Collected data
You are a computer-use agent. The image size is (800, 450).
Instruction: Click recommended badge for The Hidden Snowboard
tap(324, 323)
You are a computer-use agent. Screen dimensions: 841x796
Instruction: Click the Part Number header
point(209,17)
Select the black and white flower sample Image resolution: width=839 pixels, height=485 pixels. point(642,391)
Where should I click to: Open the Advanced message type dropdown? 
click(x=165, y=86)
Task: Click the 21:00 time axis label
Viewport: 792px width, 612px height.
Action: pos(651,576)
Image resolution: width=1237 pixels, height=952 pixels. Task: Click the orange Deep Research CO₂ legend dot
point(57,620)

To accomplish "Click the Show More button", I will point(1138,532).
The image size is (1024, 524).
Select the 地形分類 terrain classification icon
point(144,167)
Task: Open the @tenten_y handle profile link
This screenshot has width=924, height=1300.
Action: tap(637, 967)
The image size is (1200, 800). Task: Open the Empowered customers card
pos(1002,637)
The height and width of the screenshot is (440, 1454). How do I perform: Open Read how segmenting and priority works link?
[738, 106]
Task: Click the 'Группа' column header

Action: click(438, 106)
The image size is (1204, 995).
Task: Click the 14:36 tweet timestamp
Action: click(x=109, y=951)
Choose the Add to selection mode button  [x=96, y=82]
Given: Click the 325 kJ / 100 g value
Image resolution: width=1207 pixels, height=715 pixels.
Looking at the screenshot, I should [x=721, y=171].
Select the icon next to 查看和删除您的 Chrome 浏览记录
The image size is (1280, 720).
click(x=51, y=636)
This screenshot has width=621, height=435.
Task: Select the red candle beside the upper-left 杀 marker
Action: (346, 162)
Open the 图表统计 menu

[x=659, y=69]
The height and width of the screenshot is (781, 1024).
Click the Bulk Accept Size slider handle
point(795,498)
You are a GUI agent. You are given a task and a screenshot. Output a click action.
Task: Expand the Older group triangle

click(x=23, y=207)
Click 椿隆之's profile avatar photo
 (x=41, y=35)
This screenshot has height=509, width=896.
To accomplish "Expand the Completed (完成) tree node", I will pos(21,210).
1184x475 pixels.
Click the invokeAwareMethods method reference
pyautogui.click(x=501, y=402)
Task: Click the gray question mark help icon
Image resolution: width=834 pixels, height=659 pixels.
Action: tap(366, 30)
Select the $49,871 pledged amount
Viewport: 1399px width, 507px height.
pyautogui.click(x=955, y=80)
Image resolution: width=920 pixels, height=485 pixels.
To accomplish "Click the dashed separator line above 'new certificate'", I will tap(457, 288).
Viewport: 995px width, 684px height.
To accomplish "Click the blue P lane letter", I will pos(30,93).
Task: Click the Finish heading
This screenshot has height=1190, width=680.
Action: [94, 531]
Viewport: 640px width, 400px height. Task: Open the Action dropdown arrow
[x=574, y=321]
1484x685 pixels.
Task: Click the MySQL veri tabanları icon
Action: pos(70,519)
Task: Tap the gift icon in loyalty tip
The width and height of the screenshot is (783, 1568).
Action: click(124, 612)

## Exercise objective
Look over the records above, and wherever a line contains the string "will", copy that line.

## Output of the exercise
To accomplish "Click the Show More button", I will point(1138,532).
To accomplish "Expand the Completed (完成) tree node", I will pos(21,210).
To accomplish "Click the dashed separator line above 'new certificate'", I will tap(457, 288).
To accomplish "Click the blue P lane letter", I will pos(30,93).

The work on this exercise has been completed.